My New Year’s–resolution lists looked the same for years: Lose weight! Save more money! Take a trip! Spend more time with friends and family! Read more books!

They were broad, overarching ideas that seemed like the right things to aim for — the goals we all tend to set our sights on.

It wasn’t until I met with a life coach that I started to understand why these goals remained on my wish list each year, with little progress made toward completion.

STEP 1

First, I had to ask myself: Why were these goals important to me? Were these my goals, or other people’s consensus on the goals we should set for our resolutions? So I took stock of each one.

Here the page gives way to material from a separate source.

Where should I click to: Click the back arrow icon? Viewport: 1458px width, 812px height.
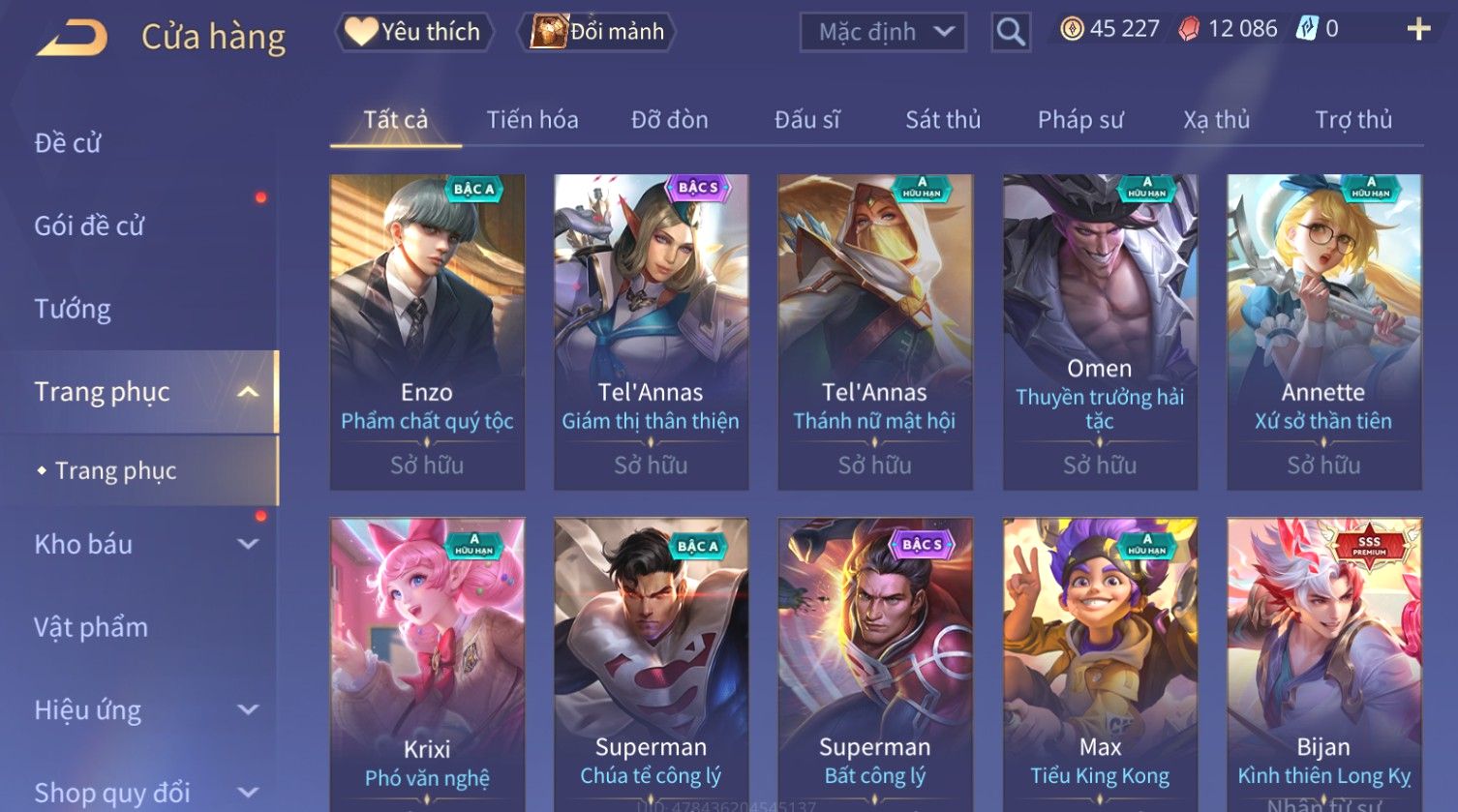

  • Lose weight: I’d like to feel good in my body and move freely without pain. I’d like to be strong so I can accomplish other fitness feats.
  • Save more money: Because why not? Someday my car is sure to need replacement, or we could use the money for an excursion, and it’s always nice to have a security blanket.
  • Take a trip: I love to travel, and there are so many places I’d like to visit. But the biggest barrier always ends up being: How to afford it?
  • Spend more time with friends and family: Is it really about more time or making that time we have feel like more quality time? I bet we’d all wish for more time for visits, but we all have demanding schedules, so really, it’s about setting plans that allow for deeper connections.
  • Read more books: Always worthwhile, but I do read a lot. Maybe I can skip this one?

STEP 2

Next, my life coach and other experts would say I need to make these goals more specific and doable. What actual steps will I take to accomplish them — each day, each week, and each month? What are my mini milestones to celebrate along the way?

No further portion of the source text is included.